## INSTRUCTIONS TO FOLLOW
Rewrite the lines between the one holding "has width=598, height=198." and the one holding "Looking at the screenshot, I should click(x=232, y=206).", inclusive, with "magnifier" changed to "magnifying glass" and nothing else altered.

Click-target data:
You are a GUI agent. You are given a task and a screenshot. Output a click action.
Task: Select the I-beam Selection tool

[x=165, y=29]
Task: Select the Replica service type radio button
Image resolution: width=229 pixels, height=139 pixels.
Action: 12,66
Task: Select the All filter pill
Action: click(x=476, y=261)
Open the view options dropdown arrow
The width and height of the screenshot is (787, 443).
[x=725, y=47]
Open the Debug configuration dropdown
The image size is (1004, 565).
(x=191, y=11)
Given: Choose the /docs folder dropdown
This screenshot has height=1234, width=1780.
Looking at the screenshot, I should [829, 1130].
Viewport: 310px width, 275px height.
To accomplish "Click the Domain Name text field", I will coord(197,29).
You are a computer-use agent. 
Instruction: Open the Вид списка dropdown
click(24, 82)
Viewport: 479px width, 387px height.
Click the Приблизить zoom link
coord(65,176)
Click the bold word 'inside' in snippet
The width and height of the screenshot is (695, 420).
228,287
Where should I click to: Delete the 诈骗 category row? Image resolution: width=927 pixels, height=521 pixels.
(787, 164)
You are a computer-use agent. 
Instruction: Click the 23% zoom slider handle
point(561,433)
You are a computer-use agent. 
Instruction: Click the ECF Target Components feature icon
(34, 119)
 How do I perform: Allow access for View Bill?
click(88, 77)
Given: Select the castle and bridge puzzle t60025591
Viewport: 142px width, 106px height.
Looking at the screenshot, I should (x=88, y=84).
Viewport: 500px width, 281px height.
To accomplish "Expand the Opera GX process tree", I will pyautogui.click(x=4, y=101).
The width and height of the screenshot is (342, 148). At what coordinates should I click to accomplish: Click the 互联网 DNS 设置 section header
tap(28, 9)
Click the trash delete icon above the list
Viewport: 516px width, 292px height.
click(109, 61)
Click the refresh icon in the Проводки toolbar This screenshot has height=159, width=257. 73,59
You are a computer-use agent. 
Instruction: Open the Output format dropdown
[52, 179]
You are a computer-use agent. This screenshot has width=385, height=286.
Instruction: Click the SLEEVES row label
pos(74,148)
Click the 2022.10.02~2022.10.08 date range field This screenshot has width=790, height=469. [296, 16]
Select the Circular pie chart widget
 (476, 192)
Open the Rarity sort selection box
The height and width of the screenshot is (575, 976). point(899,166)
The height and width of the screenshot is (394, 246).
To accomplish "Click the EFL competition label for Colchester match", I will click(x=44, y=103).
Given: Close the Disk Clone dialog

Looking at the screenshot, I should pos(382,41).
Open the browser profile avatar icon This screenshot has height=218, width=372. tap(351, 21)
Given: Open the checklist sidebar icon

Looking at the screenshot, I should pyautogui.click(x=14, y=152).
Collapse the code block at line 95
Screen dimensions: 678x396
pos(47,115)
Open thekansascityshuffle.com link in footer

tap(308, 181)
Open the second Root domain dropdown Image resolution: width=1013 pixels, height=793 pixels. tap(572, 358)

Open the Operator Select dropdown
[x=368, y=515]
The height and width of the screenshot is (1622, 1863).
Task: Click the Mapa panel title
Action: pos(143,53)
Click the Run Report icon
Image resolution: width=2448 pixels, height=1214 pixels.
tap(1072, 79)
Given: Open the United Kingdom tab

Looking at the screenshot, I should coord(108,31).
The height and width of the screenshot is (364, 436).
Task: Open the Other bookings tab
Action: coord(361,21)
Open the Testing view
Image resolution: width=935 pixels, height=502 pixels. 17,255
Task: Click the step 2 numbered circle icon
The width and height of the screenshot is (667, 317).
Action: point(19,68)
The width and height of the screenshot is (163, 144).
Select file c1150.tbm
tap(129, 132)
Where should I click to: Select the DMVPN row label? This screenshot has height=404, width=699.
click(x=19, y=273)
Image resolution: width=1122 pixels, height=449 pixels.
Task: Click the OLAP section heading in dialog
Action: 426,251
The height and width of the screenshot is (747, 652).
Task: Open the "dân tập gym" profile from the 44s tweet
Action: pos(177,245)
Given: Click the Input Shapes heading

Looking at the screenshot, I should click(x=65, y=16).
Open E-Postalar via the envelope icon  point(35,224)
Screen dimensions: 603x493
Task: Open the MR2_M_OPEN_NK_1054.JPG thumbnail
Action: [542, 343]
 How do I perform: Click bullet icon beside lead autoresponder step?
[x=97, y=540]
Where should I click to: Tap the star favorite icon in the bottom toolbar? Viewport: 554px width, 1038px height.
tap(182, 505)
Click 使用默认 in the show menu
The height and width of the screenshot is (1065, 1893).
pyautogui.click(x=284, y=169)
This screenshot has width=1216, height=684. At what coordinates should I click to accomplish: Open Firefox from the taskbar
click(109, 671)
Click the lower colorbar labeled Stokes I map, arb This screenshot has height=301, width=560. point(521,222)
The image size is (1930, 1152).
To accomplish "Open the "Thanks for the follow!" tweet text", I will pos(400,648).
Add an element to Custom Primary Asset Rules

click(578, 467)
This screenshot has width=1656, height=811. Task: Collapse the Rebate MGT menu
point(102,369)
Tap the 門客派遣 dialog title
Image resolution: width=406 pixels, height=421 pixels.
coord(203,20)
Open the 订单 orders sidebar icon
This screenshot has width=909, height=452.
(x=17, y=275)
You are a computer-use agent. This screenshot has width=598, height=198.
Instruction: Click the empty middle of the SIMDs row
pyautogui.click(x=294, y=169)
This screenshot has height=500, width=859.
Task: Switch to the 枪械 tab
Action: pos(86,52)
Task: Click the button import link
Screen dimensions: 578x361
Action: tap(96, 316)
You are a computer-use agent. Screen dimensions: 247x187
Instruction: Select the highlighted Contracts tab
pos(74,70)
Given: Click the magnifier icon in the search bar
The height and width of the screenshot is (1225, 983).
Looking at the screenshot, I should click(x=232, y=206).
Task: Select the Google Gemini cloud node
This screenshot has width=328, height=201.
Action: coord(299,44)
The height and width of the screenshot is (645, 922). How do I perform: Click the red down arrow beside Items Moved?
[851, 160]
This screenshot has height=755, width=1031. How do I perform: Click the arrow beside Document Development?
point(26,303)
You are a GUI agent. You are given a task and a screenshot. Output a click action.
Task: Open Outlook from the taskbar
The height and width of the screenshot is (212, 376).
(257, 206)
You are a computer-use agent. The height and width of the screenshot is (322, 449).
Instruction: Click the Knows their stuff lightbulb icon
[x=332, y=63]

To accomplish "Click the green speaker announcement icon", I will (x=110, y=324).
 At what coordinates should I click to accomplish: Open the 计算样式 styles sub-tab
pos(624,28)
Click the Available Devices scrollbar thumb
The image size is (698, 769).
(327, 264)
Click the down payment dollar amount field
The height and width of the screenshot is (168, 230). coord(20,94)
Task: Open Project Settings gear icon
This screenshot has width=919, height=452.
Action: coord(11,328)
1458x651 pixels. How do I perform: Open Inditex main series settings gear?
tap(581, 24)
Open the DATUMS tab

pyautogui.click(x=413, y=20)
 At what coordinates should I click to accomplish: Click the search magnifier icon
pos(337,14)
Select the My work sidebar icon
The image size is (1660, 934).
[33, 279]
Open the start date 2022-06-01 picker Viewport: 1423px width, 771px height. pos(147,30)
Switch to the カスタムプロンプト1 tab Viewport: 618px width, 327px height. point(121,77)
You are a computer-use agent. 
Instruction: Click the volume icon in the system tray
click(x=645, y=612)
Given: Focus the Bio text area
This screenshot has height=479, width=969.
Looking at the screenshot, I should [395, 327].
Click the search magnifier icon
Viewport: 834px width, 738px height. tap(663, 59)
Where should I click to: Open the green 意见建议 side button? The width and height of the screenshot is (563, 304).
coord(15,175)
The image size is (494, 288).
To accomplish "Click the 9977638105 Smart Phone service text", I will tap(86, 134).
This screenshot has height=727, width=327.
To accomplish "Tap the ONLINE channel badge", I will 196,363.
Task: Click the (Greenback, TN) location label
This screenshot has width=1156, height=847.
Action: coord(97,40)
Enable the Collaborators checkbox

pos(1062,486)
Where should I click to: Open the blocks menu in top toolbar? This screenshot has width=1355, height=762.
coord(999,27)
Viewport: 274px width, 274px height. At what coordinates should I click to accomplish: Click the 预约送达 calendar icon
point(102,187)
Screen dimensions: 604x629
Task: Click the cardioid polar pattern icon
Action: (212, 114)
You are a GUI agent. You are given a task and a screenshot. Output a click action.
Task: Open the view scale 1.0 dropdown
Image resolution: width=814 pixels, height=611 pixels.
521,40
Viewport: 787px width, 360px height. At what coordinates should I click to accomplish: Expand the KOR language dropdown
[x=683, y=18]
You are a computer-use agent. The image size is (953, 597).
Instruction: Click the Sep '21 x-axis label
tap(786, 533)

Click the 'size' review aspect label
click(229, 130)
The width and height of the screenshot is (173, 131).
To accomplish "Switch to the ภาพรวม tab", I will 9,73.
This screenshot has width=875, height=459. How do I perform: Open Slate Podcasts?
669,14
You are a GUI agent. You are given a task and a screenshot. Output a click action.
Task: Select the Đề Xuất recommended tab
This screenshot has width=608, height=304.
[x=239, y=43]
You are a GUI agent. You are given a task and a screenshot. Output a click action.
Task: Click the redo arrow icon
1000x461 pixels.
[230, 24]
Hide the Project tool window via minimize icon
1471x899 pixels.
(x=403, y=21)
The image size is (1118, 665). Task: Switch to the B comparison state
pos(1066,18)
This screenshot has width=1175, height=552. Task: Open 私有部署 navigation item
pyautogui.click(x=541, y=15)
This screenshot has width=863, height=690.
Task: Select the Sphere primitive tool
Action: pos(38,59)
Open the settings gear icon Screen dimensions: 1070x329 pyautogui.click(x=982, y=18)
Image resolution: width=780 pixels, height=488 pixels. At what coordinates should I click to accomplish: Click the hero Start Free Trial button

## OUTPUT FOR THIS EXERCISE
You are a computer-use agent. This screenshot has width=598, height=198.
Instruction: Click the empty middle of the SIMDs row
pyautogui.click(x=294, y=169)
This screenshot has height=500, width=859.
Task: Switch to the 枪械 tab
Action: pos(86,52)
Task: Click the button import link
Screen dimensions: 578x361
Action: tap(96, 316)
You are a computer-use agent. Screen dimensions: 247x187
Instruction: Select the highlighted Contracts tab
pos(74,70)
Given: Click the magnifying glass icon in the search bar
The height and width of the screenshot is (1225, 983).
Looking at the screenshot, I should click(x=232, y=206).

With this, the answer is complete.